3.3. Performance of BH4-Embedded Layered Membrane in MBR

To evaluate the effect of the BH4 strains embedded in the layered membrane on biofouling control, the MBR fed with synthetic wastewater was operated under the conditions (Figure 5a). The rate of TMP buildup, which reflects the progress of membrane biofouling, was significantly mitigated when BH4 was embedded in the outer layer of the composite membrane. During the first run, the time required for the TMP to reach 50 kPa was 5.0 and 17.0 h for the BH4-free and BH4-embedded membranes, respectively, indicating that BH4 in the layered membrane substantially delayed membrane biofouling by more than thrice that of the control (which has no BH4 in the outer layer).

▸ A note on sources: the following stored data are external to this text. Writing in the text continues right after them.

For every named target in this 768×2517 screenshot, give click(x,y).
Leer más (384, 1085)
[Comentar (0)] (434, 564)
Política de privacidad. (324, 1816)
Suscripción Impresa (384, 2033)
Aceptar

To check the reproducibility of the above result, another run was conducted under the same operating conditions as the first run. The TMP buildup of the BH4-free membrane rapidly increased to 50 kPa within 6.1 h, whereas that of the BH4-embedded membrane (18.6 h) increased slowly (p < 0.05, Figure 5b). The result demonstrates that the QQ bacteria (BH4 strain) in the outer layer of the composite membrane mitigated biofouling as effectively as or exceeding those in the QQ media (e.g., microbial vessel, spherical bead, silica, cylinder, hollow cylinder, and sheet), which alleviated membrane biofouling as reported in previous QQ studies [8,11]. Notwithstanding this trend, the relatively high initial TMP level (i.e., low water permeability), caused by the formation of the outer hydrogel layer containing BH4 strains, must be addressed in future studies. The stability of the BH4-embedded hydrogel layer also needs to be explored by employing long-term tests with various membrane cleanings regarding the practicality of the BH4-embedded layered membrane.

4. Conclusions

Herein, AHLs (e.g., C8-HSL and 3-oxo-C12-HSL) were effectively degraded by BH4-embedded composite membrane. The cell adhesion (~58%), EPS (e.g., polysaccharides) production, and AHL concentration (~38%) were significantly reduced in the BH4-embedded membrane when P. aeruginosa PAO1-GFP was used as an AHL QS bacterium. The membrane biofouling time significantly increased from 5.5 ± 0.8 h to 17.8 ± 1.1 h with the BH4-embedded membrane (i.e., biofouling was mitigated by a factor of >3; p < 0.05) when the membrane was applied to the MBR fed with synthetic wastewater. However, some challenges remain to be resolved in future studies, such as (I) lowering the initial high TMP caused by the formation of the outer layer comprising BH4 strains embedded in the hydrogel layer on top of the polysulfone membrane and (II) maintaining the QQ activity and stability of the BH4-embedded layer during long-term use with membrane cleaning. Nevertheless, this novel approach elucidates how effectively QQ bacteria (BH4) embedded in the composite membrane reduced membrane biofouling. Thus, further developments of QQ-based antibiofouling membranes are expected.